Arrancó una hoja de un árbol y jugó con ella en sus manos mientras caminaba. “Solíamos tomar la Escalera de la Ascensión Inmortal para llegar al Reino Superior en aquel entonces, pero eso ya no es necesario. Sin embargo, debido a que la noticia no se ha difundido ampliamente, no muchos lo saben”.
Yi Xiuran escuchó en silencio, abrumado y sin palabras. Sabía que su fuerza había crecido enormemente, pero nunca había imaginado que fuera tan increíble.
El ‘nivel Rey Divino’: ¿qué tipo de existencia era esa? La idea le hizo sonreír irónicamente. 𝘪𝑛𝑛𝑟𝑒𝑎𝑑.𝑐𝘰𝑚
“Whoosh!”
De repente, una flecha zumbó hacia ellos. Perdido en sus pensamientos, Yi Xiuran se olvidó de reaccionar. Feng Jiu, al escuchar el leve ruido, levantó la mano rápidamente y, con una ráfaga de viento, la flecha se desvió hacia atrás.
“Ugh!”
Un gruñido ahogado resonó desde las sombras después de que la flecha fue disparada, seguido por el olor a sangre. Momentos después, emergieron docenas de figuras vestidas de negro, rodeando a los dos.
“¿En qué problema te has metido ahora?” Feng Jiu miró a Yi Xiuran y luego volvió su mirada hacia los hombres.
Después de recomponerse, Yi Xiuran miró a esos hombres de negro con una expresión sombría. «Simplemente no se darán por vencidos». Saltó hacia adelante en un instante, un destello agudo brilló hacia los hombres de negro.
«Puedes ser considerado un viejo amigo mío». Dijo Feng Jiu, riendo entre dientes. «No sería correcto para mí quedarme quieto y no hacer nada mientras te enfrentas a una emboscada en mi territorio». Levantó la mano y les disparó las hojas que había recogido antes.

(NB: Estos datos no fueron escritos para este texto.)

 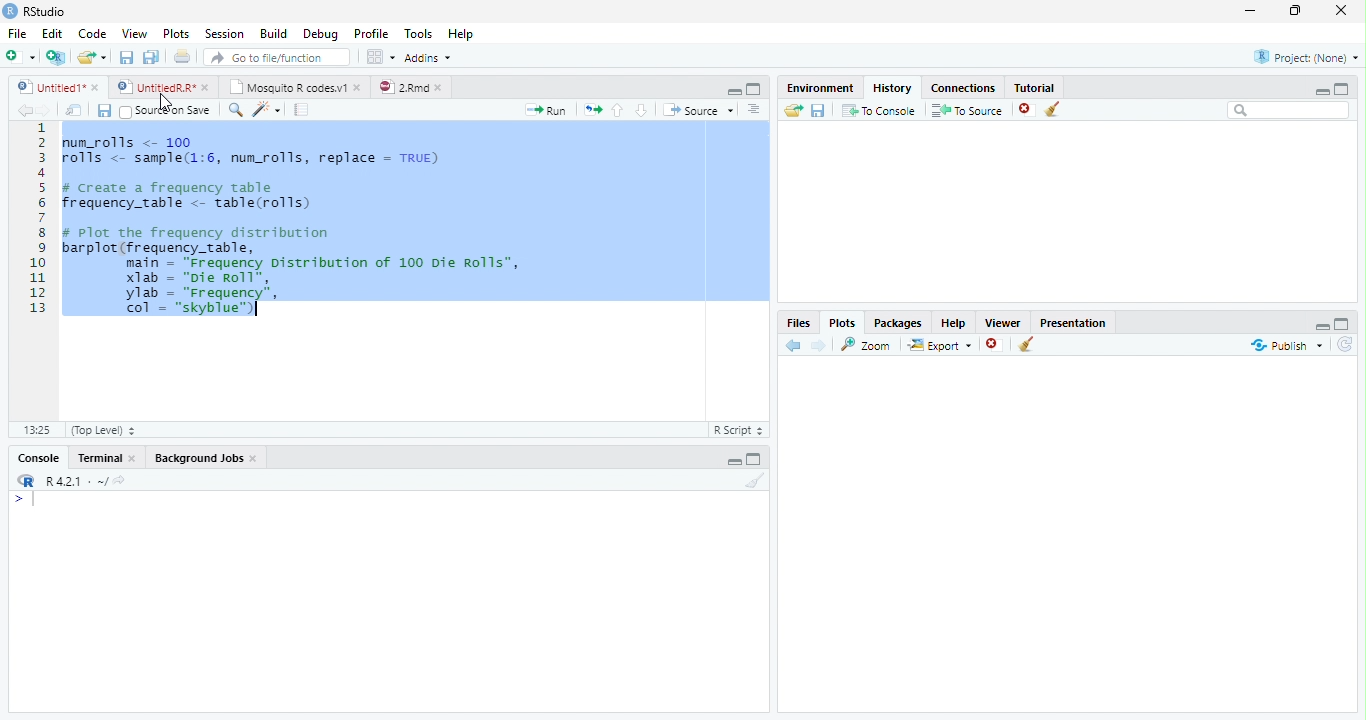 What do you see at coordinates (420, 33) in the screenshot?
I see `Tools` at bounding box center [420, 33].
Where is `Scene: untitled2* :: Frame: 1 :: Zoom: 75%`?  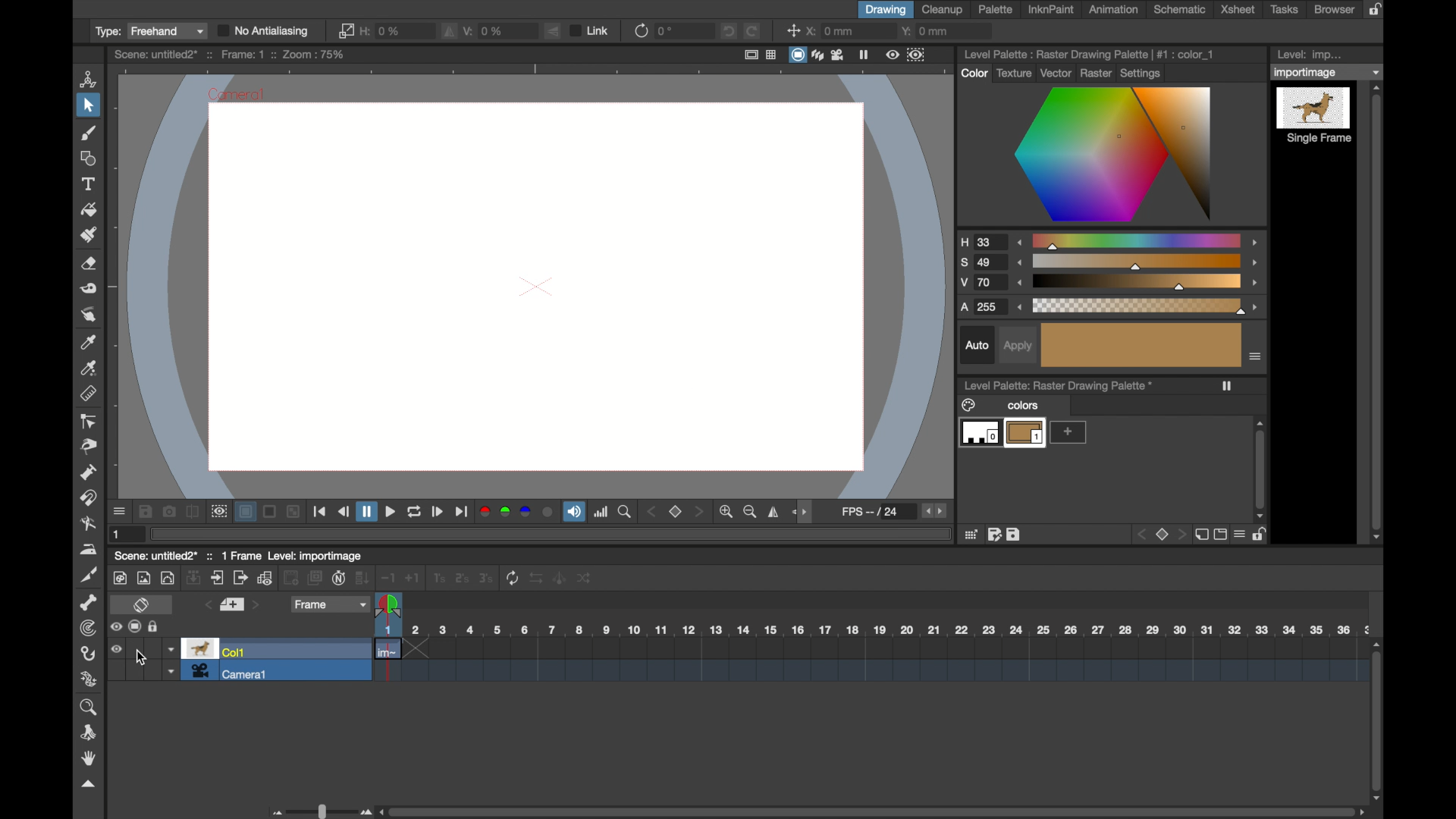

Esas hojas que contenían energía oscura se convirtieron en armas ocultas, cada una con un aura mortal. Mientras pasaban las hojas, los hombres de negro gritaron y cayeron.

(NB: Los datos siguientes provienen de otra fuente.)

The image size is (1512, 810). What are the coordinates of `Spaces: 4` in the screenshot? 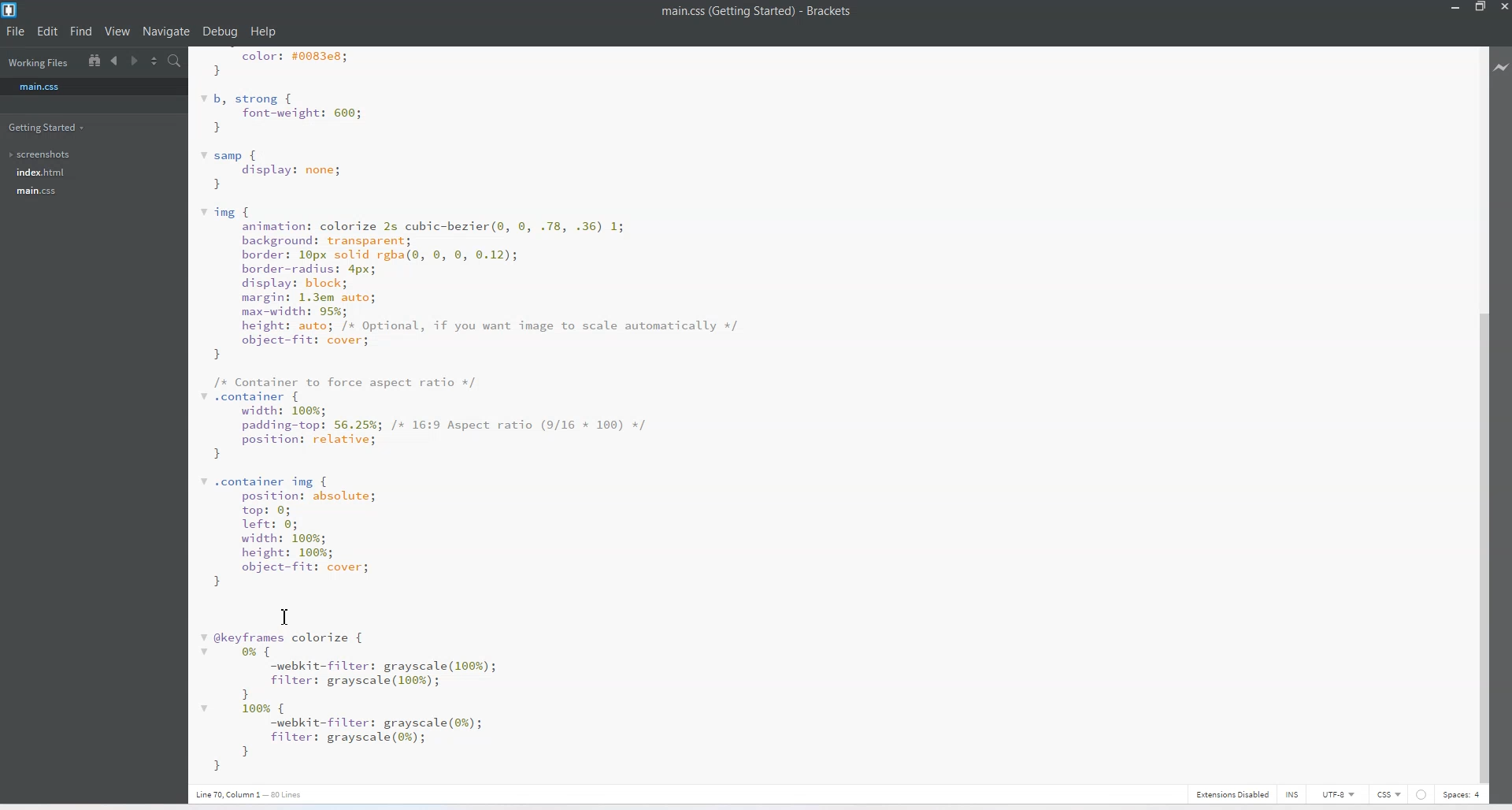 It's located at (1461, 794).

Algunos de los hombres intentaron bloquear el ataque, pero no pudieron resistir la fuerza de las hojas aparentemente ordinarias. El olor a sangre impregnaba el camino de la montaña. Mientras los cuerpos se amontonaban, el miedo se apoderó de los hombres de negro supervivientes. Miraron horrorizados al Feng Jiu vestido de rojo.
Pero antes de que pudieran recuperarse y huir, también cayeron al suelo.
Yi Xiuran se volvió para mirar a Feng Jiu. Cuando vio que ella le sonreía, un parpadeo pasó por sus ojos. Limpió su espada y luego la envainó.
«¿Necesitas ayuda?» Preguntó Feng Jiu.
«No, puedo manejarlo», dijo Yi Xiuran, mirando los cadáveres. Decidió que eliminaría esta fuerza una vez que regresara.
«Vamos. Tengo un vino excelente. Te invitaré a beber vino en mi mansión”, dijo Feng Jiu, tomando la iniciativa para irse.